Whenever a line in the data holds the string "Open", pull that line out.

——————————

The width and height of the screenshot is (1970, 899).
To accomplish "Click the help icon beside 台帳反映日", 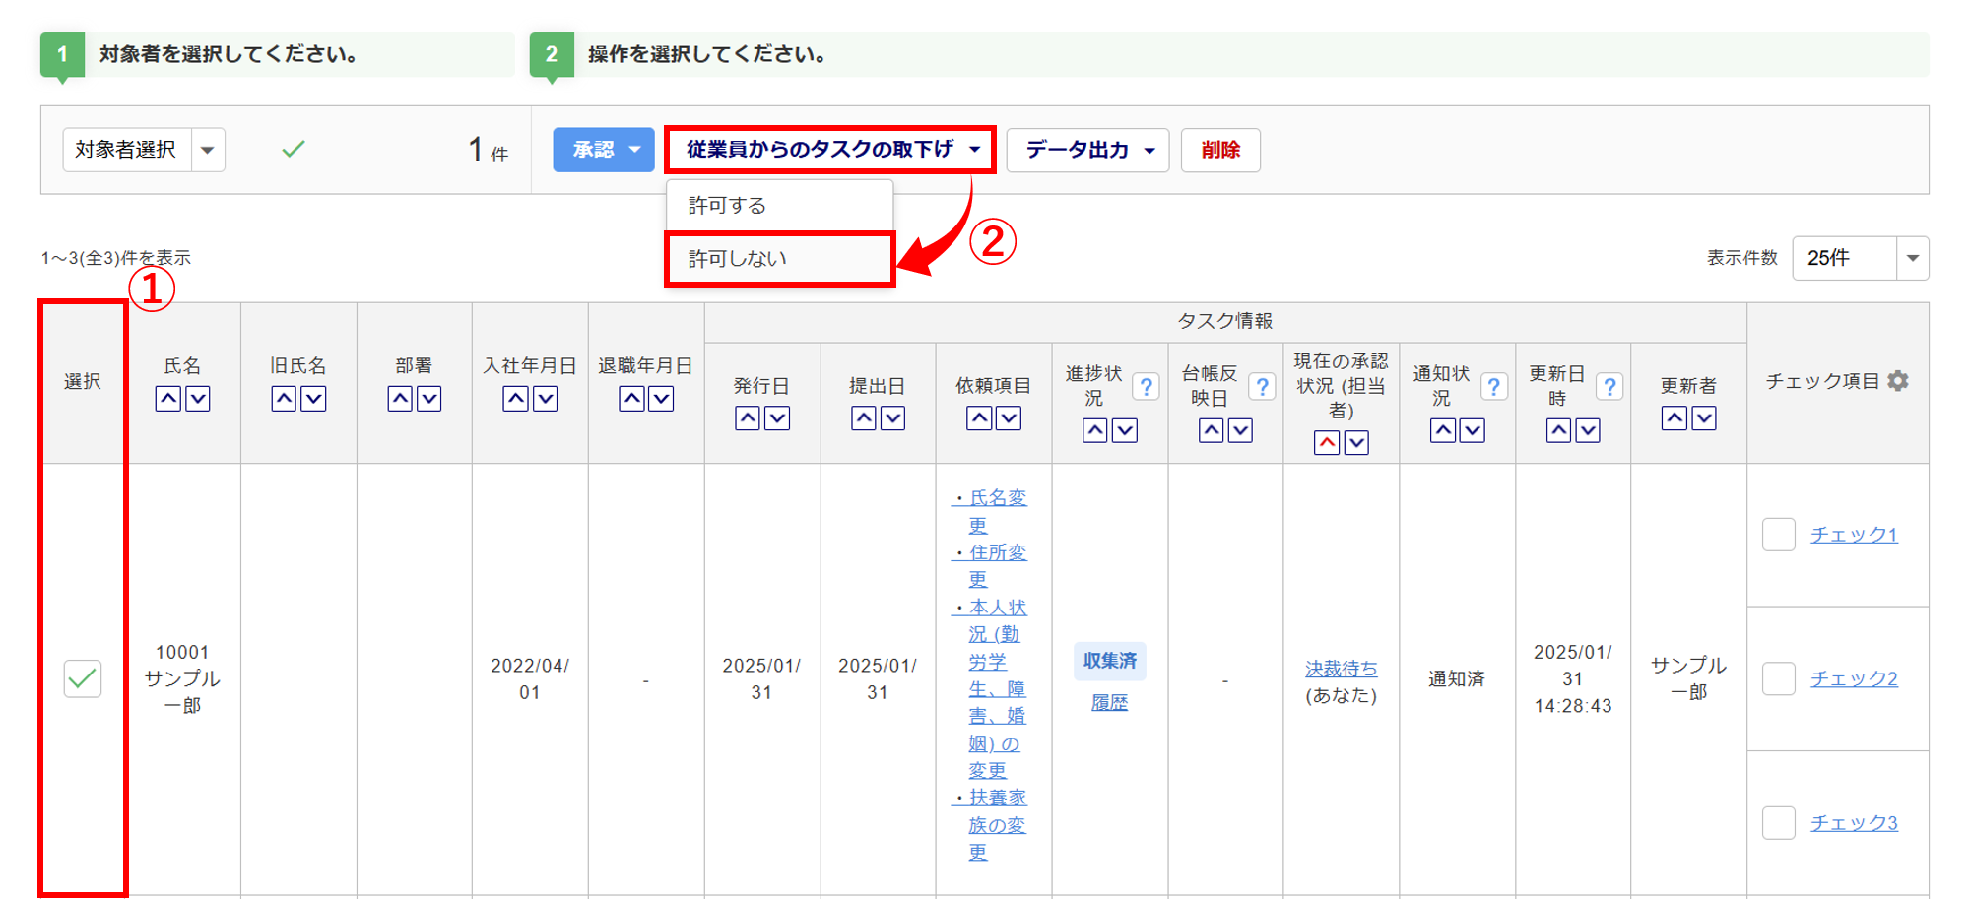I will point(1262,386).
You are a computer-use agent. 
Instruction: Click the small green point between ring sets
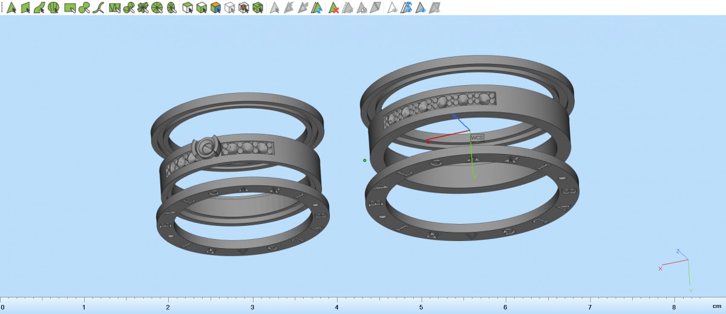(x=365, y=161)
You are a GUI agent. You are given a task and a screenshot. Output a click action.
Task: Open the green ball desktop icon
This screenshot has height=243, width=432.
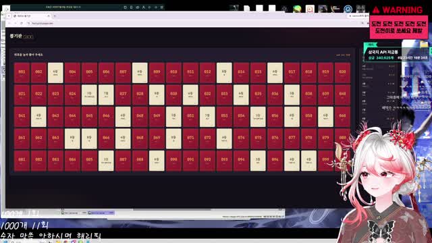[x=297, y=9]
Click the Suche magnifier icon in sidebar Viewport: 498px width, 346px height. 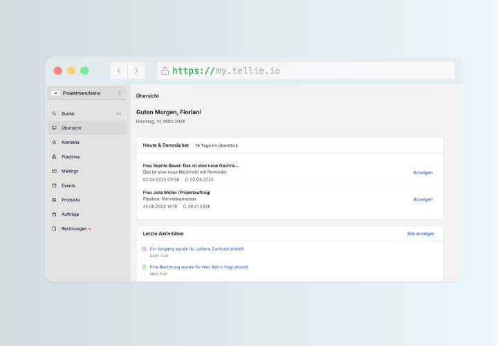click(x=54, y=113)
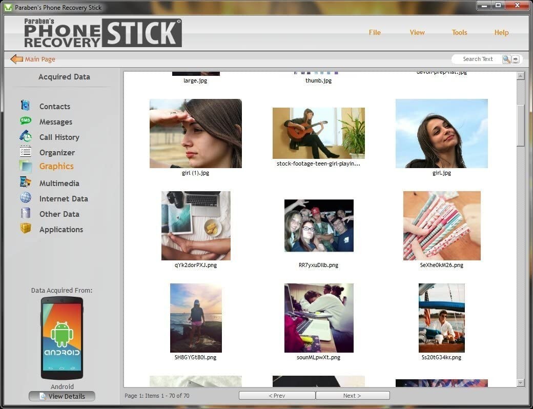Go back to Main Page
This screenshot has height=409, width=533.
pyautogui.click(x=33, y=59)
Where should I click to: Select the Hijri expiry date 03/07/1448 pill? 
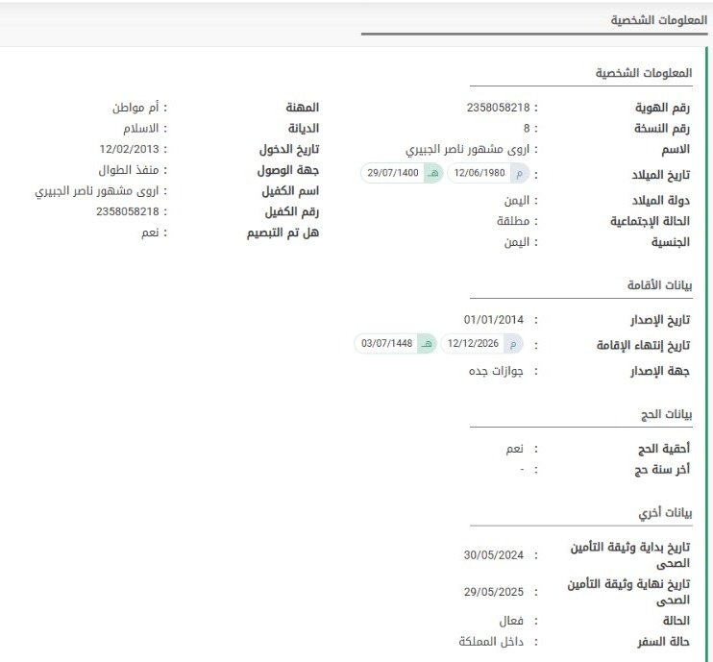point(384,343)
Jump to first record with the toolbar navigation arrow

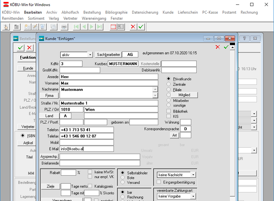coord(76,27)
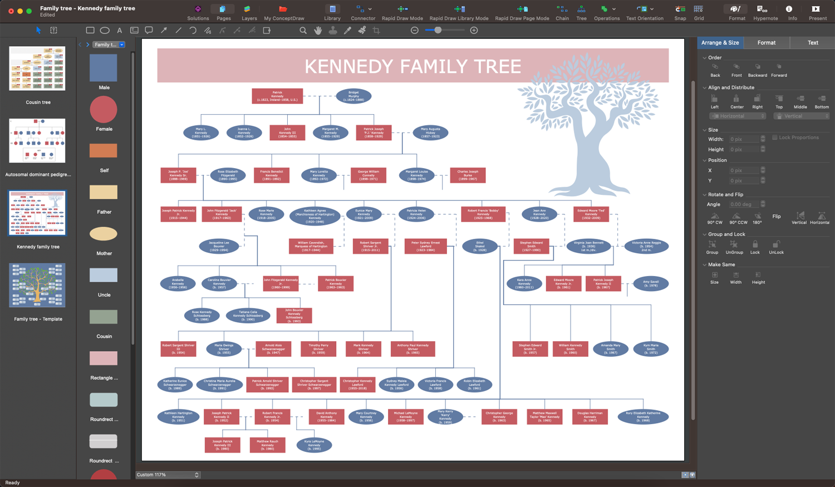Toggle Snap in the toolbar
835x487 pixels.
(680, 9)
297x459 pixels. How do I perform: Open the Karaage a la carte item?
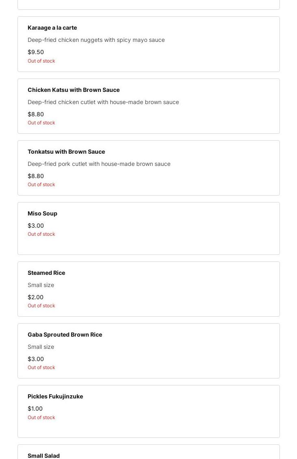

——————————

WRITTEN SOLUTION
Task: Open the green ball desktop icon
297x459 pixels. How do I perform: Open the Karaage a la carte item?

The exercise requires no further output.